CASE NO. 4241 CRB-4-00-5



JUNE 21, 2001














The estate of Barbara Collins was represented by Edward G. Fitzpatrick, Esq., Fitzpatrick, Mariano & Santos, P.C., 203 Church Street, Naugatuck, CT 06770.

The claimed dependents of Barbara Collins were represented by Ronald D. Williams, Jr., Esq., Williams, Cooney & Sheehy, One Lafayette Circle, Bridgeport, CT 06604.

The Second Injury Fund, the party to whom liability for this claim has been transferred, was not represented at oral argument. Notice sent to Richard Hine, Esq., Assistant Attorney General, 55 Elm Street, P. O. Box 120, Hartford, CT 06141-0120.

This Petition for Review from the May 10, 2000 Finding of the Commissioner acting for the Fourth District was heard January 12, 2001 before a Compensation Review Board panel consisting of the Commission Chairman John A. Mastropietro and Commissioners George A. Waldron and Jesse M. Frankl.

----

PROMPT 1:
In the compensation case excerpt, on what date was the Petition for Review heard?
PROMPT 2:
Write the next passage of the compensation case excerpt, beginning after its final sentence.

AVAILABLE DATA:
----

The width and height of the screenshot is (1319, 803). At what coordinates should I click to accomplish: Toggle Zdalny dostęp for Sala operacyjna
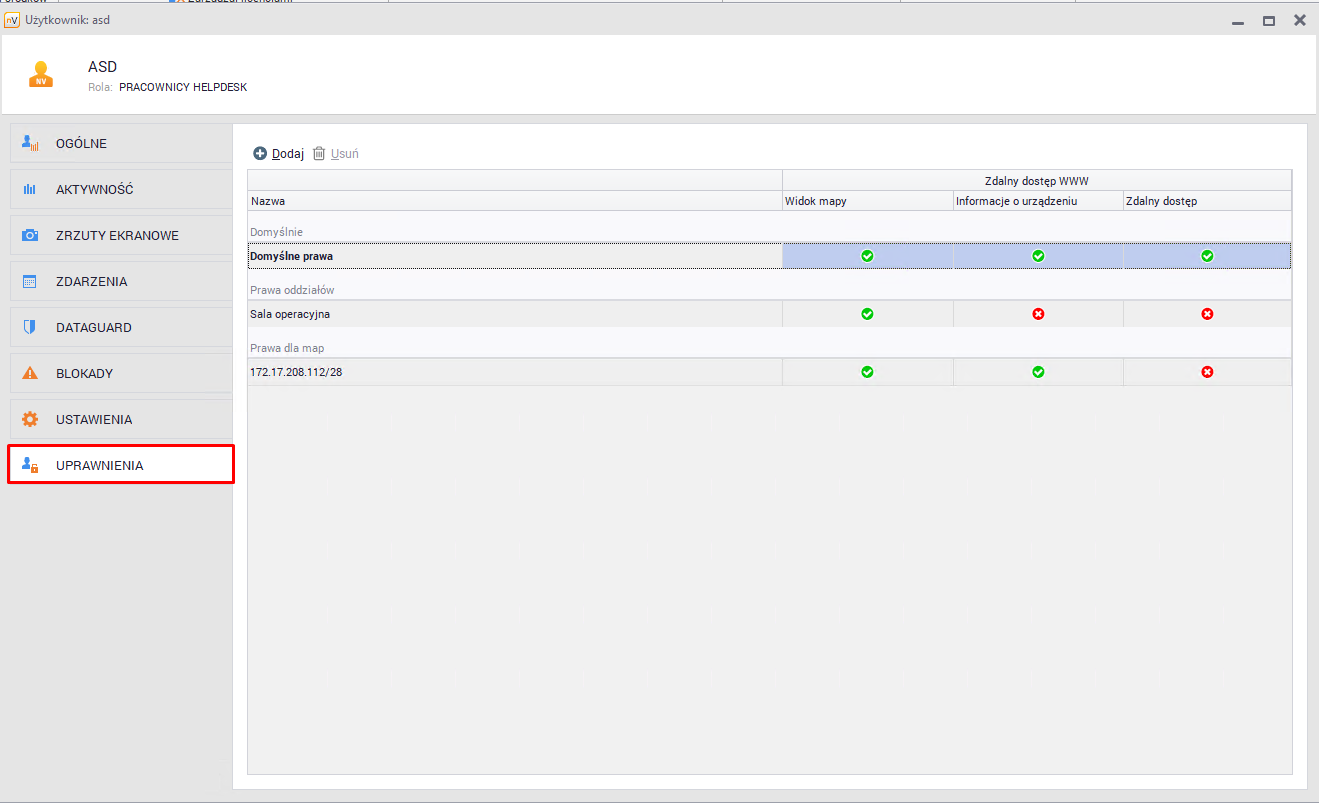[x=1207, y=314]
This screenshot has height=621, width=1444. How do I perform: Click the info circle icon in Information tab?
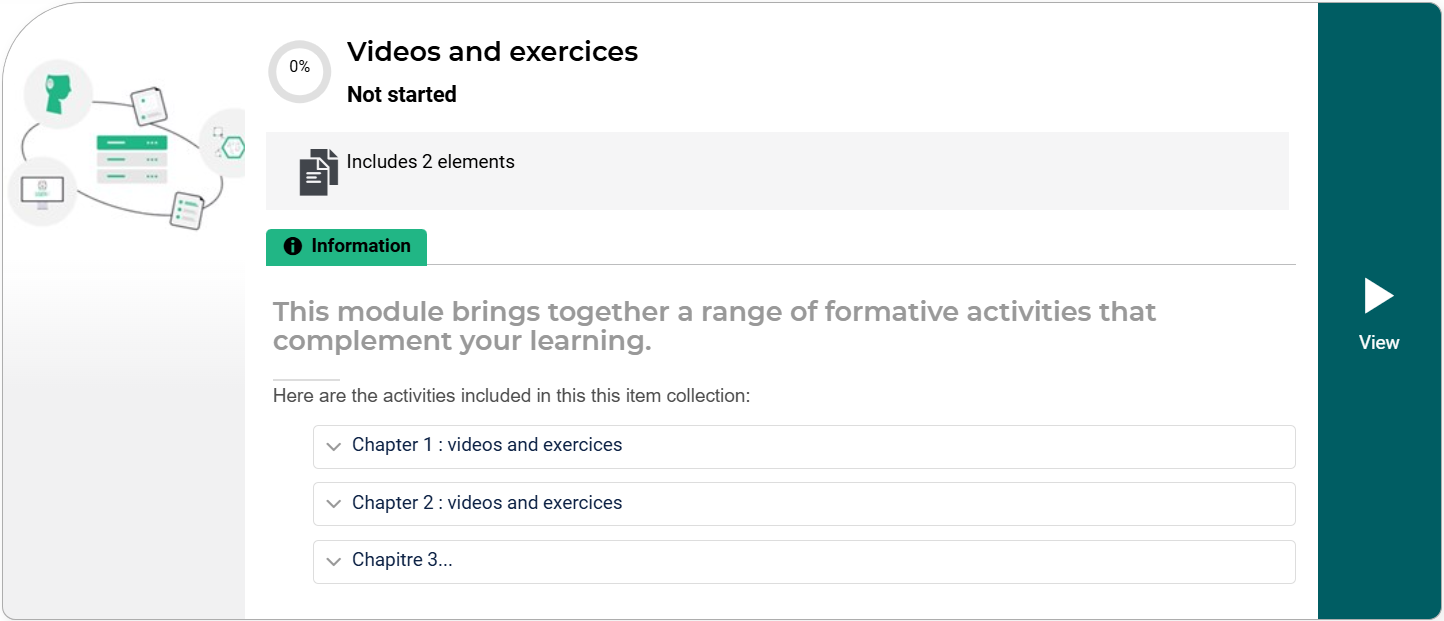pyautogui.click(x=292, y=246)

----

FINAL ANSWER 1:
January 12, 2001

FINAL ANSWER 2:
JOHN A. MASTROPIETRO, CHAIRMAN. A group of individuals claiming to be the descendents and statutory dependents of the decedent, Barbara Jane Collins, have petitioned for review from the May 10, 2000 Finding of the Commissioner acting for the Fourth District. They contend on appeal that the trier erred by finding that the payment of any benefits in this case must be paid to the decedent’s estate rather than to them. We affirm the trial commissioner’s decision.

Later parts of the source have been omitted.